The SimpleSpanProcessor
immediately forwards ended spans to the exporter, whereas the BatchSpanProcessor
batches and sends them in bulk.
To swap out processors, additional configuration is needed, including a swap from the NodeSDK
to NodeTracerProvider
and two additional dependencies:
npm install --save @opentelemetry/instrumentation
npm install --save @opentelemetry/sdk-trace-node
const { NodeTracerProvider } = require('@opentelemetry/sdk-trace-node');
const { ConsoleSpanExporter, SimpleSpanProcessor } = require('@opentelemetry/sdk-trace-base');
const { registerInstrumentations } = require('@opentelemetry/instrumentation');
// export to console for debugging
const traceExporter = new ConsoleSpanExporter();
// NodeTracerProvider instead of NodeSDK
const provider = new NodeTracerProvider({
resource: new Resource({
[SemanticResourceAttributes.SERVICE_NAME]: '<YOUR_SERVICE_NAME>',
}),
});
// use SimpleSpanProcessor with ConsoleSpanExporter
provider.addSpanProcessor(new SimpleSpanProcessor(traceExporter));
// register the global tracer provider
provider.register();
// add the same auto-instrumentations used with the Node SDK
registerInstrumentations({
instrumentations: [getNodeAutoInstrumentations()]
});
Keep in mind that printing to the console should only be used for debugging purposes. It is not recommended for production.

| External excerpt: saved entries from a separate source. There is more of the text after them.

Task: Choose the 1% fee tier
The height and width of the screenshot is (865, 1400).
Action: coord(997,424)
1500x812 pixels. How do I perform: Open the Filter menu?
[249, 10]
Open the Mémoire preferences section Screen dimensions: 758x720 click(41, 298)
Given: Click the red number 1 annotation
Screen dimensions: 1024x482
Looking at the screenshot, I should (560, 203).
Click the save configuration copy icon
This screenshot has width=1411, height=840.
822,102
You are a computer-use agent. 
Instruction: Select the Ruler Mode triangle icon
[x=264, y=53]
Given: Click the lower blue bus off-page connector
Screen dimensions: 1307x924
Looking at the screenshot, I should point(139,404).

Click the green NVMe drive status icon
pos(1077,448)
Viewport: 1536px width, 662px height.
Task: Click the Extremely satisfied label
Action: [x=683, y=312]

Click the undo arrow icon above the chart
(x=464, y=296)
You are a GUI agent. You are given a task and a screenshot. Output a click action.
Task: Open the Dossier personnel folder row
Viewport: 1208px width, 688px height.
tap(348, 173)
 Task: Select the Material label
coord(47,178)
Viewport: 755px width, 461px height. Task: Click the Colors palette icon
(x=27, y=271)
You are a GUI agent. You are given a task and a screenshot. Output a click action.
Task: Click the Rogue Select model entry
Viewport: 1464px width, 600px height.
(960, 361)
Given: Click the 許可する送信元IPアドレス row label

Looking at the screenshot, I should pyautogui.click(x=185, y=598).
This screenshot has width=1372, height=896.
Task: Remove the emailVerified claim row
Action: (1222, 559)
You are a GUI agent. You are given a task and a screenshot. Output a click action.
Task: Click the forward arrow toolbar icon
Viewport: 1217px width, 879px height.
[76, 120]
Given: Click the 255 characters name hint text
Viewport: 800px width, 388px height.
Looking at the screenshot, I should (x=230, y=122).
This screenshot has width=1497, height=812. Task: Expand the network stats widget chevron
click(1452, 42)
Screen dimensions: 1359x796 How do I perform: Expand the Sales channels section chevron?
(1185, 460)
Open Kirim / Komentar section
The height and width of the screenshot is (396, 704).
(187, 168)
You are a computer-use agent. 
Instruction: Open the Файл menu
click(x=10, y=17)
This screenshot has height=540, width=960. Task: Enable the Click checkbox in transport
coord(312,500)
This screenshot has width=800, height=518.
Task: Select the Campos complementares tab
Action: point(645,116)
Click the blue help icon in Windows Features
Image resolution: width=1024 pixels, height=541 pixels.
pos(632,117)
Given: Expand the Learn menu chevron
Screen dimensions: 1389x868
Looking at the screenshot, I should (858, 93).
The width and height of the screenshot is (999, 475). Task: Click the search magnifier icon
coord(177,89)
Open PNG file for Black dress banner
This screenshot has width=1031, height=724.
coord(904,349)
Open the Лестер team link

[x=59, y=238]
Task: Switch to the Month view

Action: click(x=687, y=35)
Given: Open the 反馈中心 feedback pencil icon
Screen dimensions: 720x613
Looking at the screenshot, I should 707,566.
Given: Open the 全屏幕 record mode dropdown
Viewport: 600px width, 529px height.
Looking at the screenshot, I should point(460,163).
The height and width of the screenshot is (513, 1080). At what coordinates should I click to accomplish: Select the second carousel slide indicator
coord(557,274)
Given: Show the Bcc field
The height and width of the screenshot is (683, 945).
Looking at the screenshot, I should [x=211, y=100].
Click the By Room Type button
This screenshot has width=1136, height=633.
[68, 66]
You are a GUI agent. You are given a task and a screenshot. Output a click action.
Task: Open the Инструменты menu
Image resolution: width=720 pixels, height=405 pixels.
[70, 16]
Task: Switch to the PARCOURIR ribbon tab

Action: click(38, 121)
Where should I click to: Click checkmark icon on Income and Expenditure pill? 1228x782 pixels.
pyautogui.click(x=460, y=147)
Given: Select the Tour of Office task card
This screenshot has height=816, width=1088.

Honeycomb supports receiving telemetry data via OpenTelemetry’s native protocol, OTLP, over gRPC and HTTP/protobuf. Currently supported versions of OTLP protobuf definitions are 0.7.0 through 0.16.0 for traces, and 0.7.0 through 0.11.0 for metrics.
If the protobuf version in use by the SDK does not match a supported version by Honeycomb, a different version of the SDK may need to be used. If the SDK’s protobuf version is newer than this range, temporarily use an SDK with a supported version until the newer version is supported. If the SDK’s protobuf version is older than this range, upgrade the SDK to a version with the supported protobuf definitions. If using an added dependency on a proto library, ensure the version of protobuf definitions matches the supported version of the SDK.
You may receive a 464
error response from the Honeycomb API when sending telemetry using gRPC and HTTP1.
The gRPC format depends on using HTTP2 and any request over HTTP1 will be rejected by the Honeycomb servers.